Investment Rationale

  • Undue Pessimism: I believe that pessimism surrounding the PBM industry has exerted downward pressure that has been overly exaggerated. Concerns about private exchanges damaging the existing PBM business are overblown, and enrollment in these exchanges have been lower than expected. In fact, growth in the PBM industry appears strong in light of the Affordable Care Act. Despite its premium software offering, Catamaran trades in line with peers Express Scripts (NASDAQGS: ) and CVS Caremark (NYSE: ), shown in the comparables table below. The firm also has the needed scale to negotiate effectively with suppliers. Thus, Catamaran is not only in a position to take market share from its competitors, but also benefit from a rebound in industry outlook.
  • Strong Growth Potential: Catamaran maintains a strong competitive position due to its top tier technology platform and ability to customize its services to meet consumer demands. On the contrary, mega-sized players in the PBM industry, such as Express Scripts and CVS Caremark, only have the ability to provide tailored solutions to their largest clients. Thus, Catamaran should be able to expand from its ~10% market share by capturing small and medium sized customers. Recent financial performance further confirms Catamaran's ability to grow.

Comparables Table

Catamaran FY 2013A FY 2014E FY 2015E
P/E 22.6x 20.5x 17x
EV/EBITDA 15.5x 13x 11x
Peer Group
P/E 18.1x 17x 16x
EV/EBITDA 11.8x 11x 10.5x
Click to enlarge

Source: Bloomberg

Conclusions

The ratio analysis above shows that Catamaran trades in line with peers based on FY 2015E earnings multiples. Given Catamaran's growth potential and competitive position, I believe that Catamaran is a compelling long idea and should trade at a increased earnings multiple (around 13x FY 2015E EBITDA) over its peers.

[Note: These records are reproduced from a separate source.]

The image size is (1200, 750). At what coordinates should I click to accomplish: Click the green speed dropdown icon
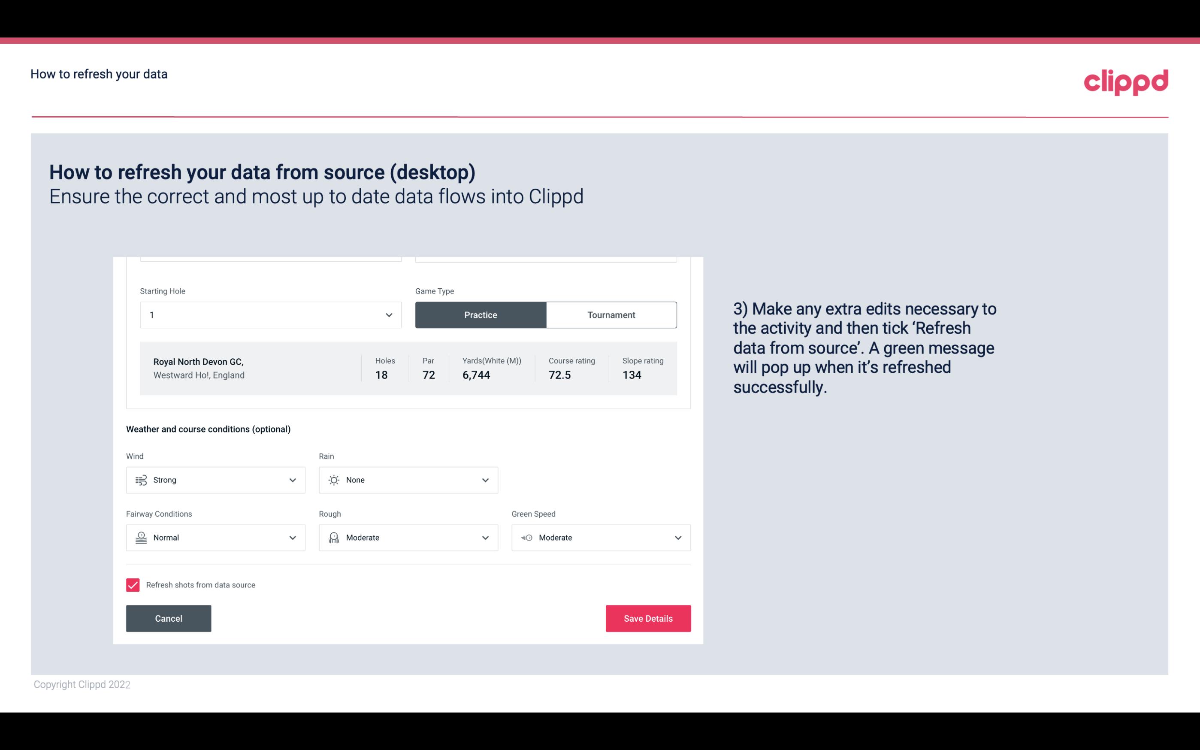point(677,537)
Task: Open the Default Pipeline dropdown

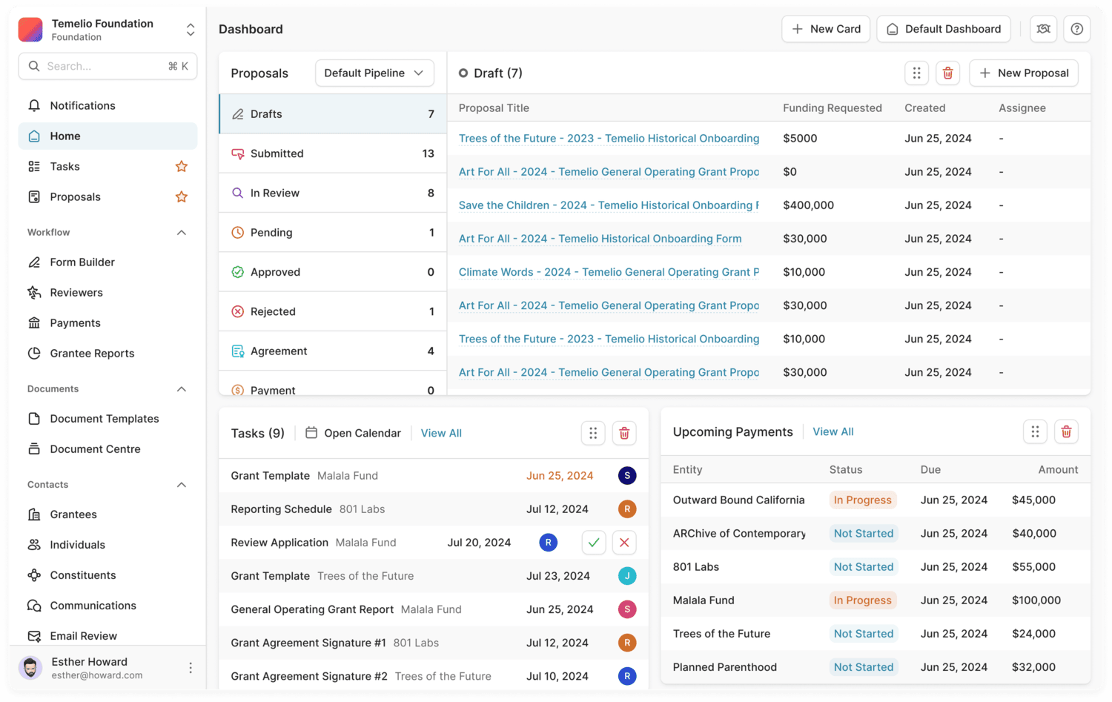Action: (x=374, y=73)
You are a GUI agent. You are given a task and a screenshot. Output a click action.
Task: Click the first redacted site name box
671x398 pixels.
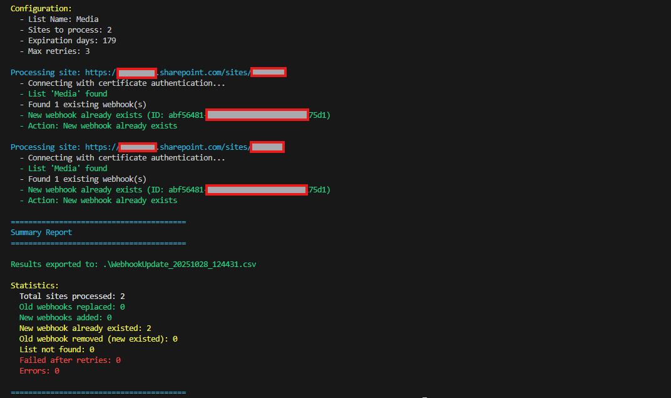coord(269,72)
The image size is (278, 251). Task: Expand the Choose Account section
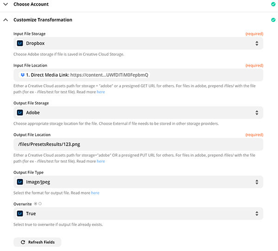(x=5, y=4)
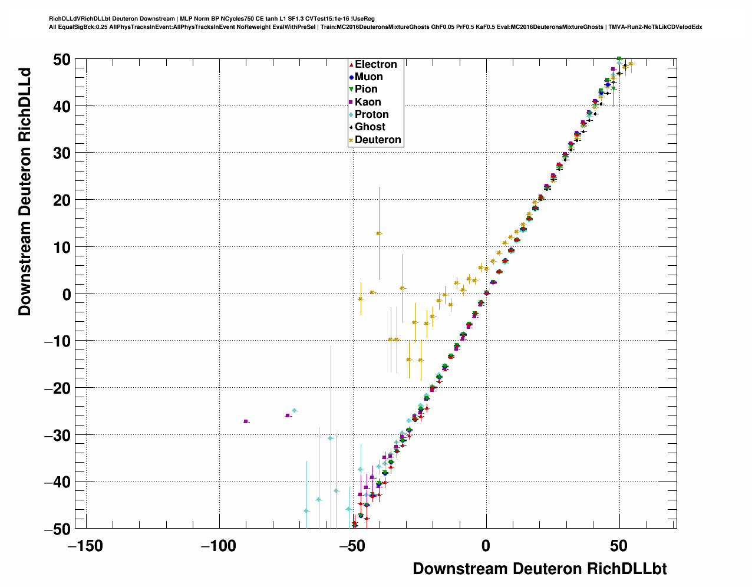The width and height of the screenshot is (752, 587).
Task: Pick the black Ghost diamond legend marker
Action: [351, 127]
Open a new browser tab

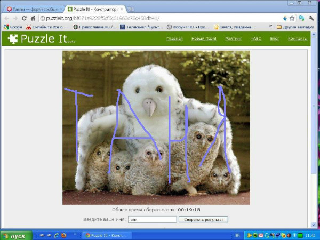[131, 9]
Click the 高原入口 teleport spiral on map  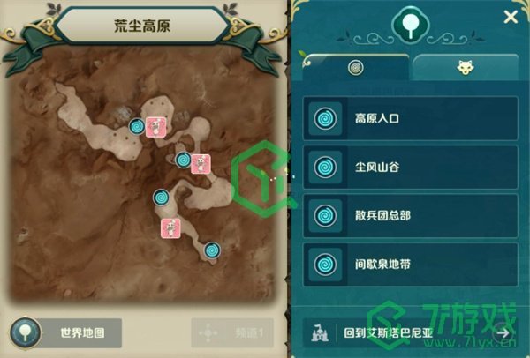pyautogui.click(x=137, y=126)
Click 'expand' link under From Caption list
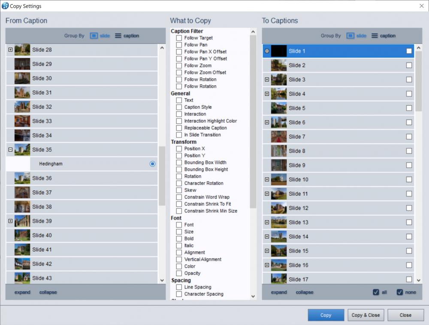Viewport: 429px width, 325px height. [22, 292]
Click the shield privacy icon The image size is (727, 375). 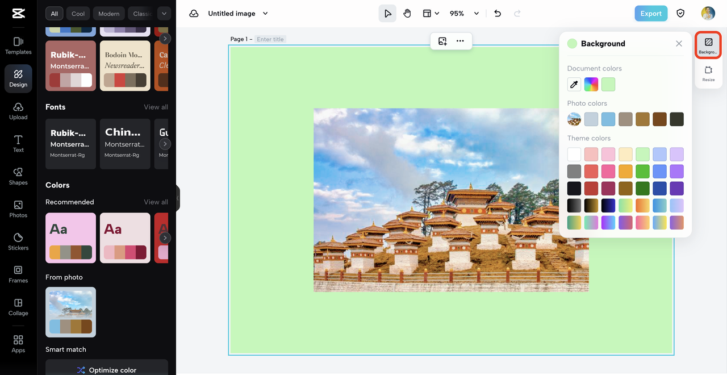[680, 14]
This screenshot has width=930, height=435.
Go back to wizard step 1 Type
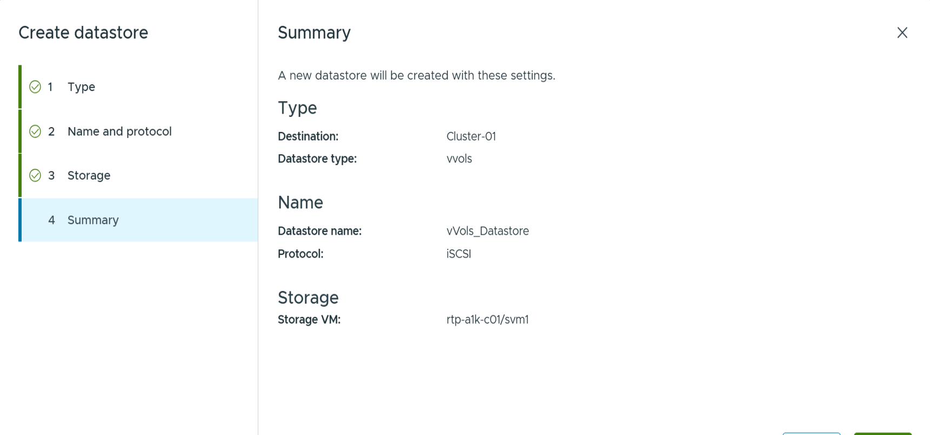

Disclosure: The author has no positions in any stocks mentioned, and no plans to initiate any positions within the next 72 hours. The author wrote this article themselves, and it expresses their own opinions. The author is not receiving compensation for it (other than from Seeking Alpha). The author has no business relationship with any company whose stock is mentioned in this article.